But now she remained standing by Ariel’s chair, as though with some intention, and Ariel had finally to look up and meet, for the first time, in a direct exchange of glance, those brilliant, mahogany-colored eyes set wide apart under their strongly arched coppery brows, and it was, without doubt, a breathtaking moment. But it was the steward who was speaking, and his tone was seriously accusatory. “You are occupying the lady’s chair.”

He was right. In the excitement of at last being almost in, so near the landing, Ariel had neglected to make sure of her own name—Ariel Clare—on the slip of pink cardboard stuck into the holder on the chair’s back. “I’m sorry,” she muttered, rose and was off like a bird. The steward’s eyelids just flickered as she brushed past him in exquisite, smooth flight. But the flicker was not because the steward had recognized that the nondescript, pale, young girl had turned exquisite with motion. He blinked merely because her decision to depart and the departure had been so strangely, almost weirdly, simultaneous.

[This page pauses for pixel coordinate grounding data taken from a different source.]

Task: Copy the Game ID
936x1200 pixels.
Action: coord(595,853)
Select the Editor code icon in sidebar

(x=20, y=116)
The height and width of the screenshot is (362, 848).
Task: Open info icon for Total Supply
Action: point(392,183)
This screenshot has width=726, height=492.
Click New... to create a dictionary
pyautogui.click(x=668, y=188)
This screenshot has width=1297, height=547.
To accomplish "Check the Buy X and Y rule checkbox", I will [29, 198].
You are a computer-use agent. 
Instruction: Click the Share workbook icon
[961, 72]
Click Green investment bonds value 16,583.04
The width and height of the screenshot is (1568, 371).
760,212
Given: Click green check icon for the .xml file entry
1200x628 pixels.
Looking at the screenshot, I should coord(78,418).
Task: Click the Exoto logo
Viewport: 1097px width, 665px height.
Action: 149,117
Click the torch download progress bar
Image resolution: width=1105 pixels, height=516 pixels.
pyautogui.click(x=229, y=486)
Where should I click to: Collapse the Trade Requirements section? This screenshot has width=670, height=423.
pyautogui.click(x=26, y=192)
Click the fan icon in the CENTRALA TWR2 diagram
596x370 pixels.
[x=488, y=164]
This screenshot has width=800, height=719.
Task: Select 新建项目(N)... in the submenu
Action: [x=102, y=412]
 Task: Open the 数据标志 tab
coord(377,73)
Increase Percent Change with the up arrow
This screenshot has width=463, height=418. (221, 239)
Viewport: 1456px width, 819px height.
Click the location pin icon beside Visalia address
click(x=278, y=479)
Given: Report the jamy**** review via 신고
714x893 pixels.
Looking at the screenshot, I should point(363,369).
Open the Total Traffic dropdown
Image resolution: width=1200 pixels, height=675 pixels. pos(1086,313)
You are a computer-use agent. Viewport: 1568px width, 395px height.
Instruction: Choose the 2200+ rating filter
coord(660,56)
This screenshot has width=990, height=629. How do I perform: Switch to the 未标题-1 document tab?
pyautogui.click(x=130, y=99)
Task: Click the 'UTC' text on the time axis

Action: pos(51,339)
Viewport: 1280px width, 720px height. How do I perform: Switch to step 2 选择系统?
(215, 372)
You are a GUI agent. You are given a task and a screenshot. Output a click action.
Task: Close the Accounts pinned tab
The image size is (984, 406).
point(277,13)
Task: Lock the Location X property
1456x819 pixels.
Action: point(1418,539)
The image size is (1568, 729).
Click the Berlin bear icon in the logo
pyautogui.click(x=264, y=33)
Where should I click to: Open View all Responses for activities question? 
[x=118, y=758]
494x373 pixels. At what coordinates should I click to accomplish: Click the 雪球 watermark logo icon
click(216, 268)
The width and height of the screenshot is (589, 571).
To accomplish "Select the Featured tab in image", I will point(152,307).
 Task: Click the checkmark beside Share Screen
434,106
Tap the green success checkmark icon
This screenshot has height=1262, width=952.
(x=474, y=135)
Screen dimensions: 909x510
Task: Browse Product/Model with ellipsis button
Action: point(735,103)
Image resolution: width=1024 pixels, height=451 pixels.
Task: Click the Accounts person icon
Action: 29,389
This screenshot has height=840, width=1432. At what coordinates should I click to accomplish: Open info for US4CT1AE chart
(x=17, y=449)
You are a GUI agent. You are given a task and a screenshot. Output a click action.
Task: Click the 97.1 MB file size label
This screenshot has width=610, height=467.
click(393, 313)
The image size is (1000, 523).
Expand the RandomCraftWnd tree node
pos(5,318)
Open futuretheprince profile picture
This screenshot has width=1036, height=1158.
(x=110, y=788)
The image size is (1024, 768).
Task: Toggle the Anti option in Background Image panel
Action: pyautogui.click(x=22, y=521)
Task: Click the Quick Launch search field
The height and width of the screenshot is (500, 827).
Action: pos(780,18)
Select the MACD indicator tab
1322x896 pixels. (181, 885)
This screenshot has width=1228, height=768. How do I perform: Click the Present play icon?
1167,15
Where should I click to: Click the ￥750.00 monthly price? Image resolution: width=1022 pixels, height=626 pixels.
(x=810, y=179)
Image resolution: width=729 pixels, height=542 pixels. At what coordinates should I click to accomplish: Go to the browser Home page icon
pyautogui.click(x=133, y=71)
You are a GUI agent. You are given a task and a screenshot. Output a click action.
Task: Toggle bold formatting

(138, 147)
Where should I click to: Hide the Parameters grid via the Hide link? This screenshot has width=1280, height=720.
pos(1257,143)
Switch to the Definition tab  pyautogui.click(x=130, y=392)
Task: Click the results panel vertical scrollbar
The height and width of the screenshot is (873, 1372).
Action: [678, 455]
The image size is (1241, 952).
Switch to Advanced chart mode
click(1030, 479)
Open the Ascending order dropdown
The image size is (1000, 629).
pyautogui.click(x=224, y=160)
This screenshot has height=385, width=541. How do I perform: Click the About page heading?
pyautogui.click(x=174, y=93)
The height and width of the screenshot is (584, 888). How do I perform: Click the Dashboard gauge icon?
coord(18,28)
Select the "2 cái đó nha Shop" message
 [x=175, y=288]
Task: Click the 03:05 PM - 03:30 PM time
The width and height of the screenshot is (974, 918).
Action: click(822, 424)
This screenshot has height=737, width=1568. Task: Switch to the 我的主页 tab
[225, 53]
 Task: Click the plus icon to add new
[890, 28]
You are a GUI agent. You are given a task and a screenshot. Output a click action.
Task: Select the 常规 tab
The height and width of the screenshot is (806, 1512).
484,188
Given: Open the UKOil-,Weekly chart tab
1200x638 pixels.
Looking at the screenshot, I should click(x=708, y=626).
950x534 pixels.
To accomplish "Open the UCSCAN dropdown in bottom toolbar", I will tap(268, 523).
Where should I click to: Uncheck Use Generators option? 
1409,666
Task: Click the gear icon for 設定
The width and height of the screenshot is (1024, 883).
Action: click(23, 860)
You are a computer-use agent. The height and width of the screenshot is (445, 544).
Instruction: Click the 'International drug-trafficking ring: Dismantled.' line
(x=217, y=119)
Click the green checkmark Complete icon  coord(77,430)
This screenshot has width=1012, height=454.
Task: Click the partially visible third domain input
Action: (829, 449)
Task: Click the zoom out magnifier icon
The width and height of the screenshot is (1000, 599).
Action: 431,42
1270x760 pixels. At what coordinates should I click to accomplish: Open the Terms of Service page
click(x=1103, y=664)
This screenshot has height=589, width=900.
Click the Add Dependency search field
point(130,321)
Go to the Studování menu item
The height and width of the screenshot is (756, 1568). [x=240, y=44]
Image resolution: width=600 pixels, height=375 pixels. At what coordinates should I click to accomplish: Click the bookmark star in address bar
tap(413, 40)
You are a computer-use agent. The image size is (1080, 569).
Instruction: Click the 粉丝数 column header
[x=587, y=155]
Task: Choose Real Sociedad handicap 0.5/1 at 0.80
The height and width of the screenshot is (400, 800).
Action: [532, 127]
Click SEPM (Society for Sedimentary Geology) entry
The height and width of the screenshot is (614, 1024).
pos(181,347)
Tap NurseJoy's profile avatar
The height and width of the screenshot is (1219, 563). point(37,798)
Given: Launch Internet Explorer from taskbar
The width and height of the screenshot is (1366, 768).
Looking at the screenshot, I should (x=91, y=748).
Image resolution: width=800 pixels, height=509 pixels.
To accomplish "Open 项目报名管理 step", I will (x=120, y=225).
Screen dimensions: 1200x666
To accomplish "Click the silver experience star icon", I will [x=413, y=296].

“Tuck it in at the foot more, please. Very well. That will do. Thank you.” Ariel, out by the deck rail, heard Mrs. Nevin’s low, but carrying voice directing and dismissing her eager slave. “It was unkind and perfectly needless,” she thought. “Any chair would have done her just as well for the next few minutes until we land. It doesn’t matter, though. I won’t care.”

But she decided to go for a last time up to the sun deck. She could watch the boat docking from there just as well—better than from here—and discover her father’s friend among the crowds on the dock just as easily. She was through with deck chairs and pink cards and haughty neighbors, for this voyage, anyway. But she wished she could wipe out from her memory forever those brilliant, indifferent eyes.

She found the sun deck surprisingly clear of passengers. The deck chairs there had been almost all gathered up and were now being stacked into corners to wait for the return voyage and new voyagers. Ariel crossed to the rail and began to search, eyes narrowed against the cold sunlight glinting from cold waves, for her father’s friend in the dark mass at the edge of the pier over there, which only now was beginning to show itself as separate individuals waiting for the docking of theBermuda.

“When I care so much that just a stranger scorns me and finds me in the way, how am I going to help caring terribly if the Weymans don’t like me?” she asked herself, baffled that by no act of will could she slow the beating of her excited heart or cool the fire she felt in her cheeks. “Hugh’s so tall I must soon make him out, if he’s really come to meet me. I’ll wave when he catches sight of me.... Forget myself.... Wave for Father.... Pretend it’s Father seeing Hugh after all these years, and not I.I will not be strange and shy.”

She imagined her father in her place, leaning on the rail,—blond, blue-eyed, chuckling softly and searching with anticipatory eagerness for the high-held dark head of his friend which would stand out any minute now above the crowd of people. And Gregory Clare was so living, so vibrant with life and joy in life, that when the people on the pier, looking up, first caught sight of him, not a soul of them but would ask himself “Who’s that rather wonderful-looking person?” and an involuntary light, a contagion of life, would ripple answeringly in the lifted faces.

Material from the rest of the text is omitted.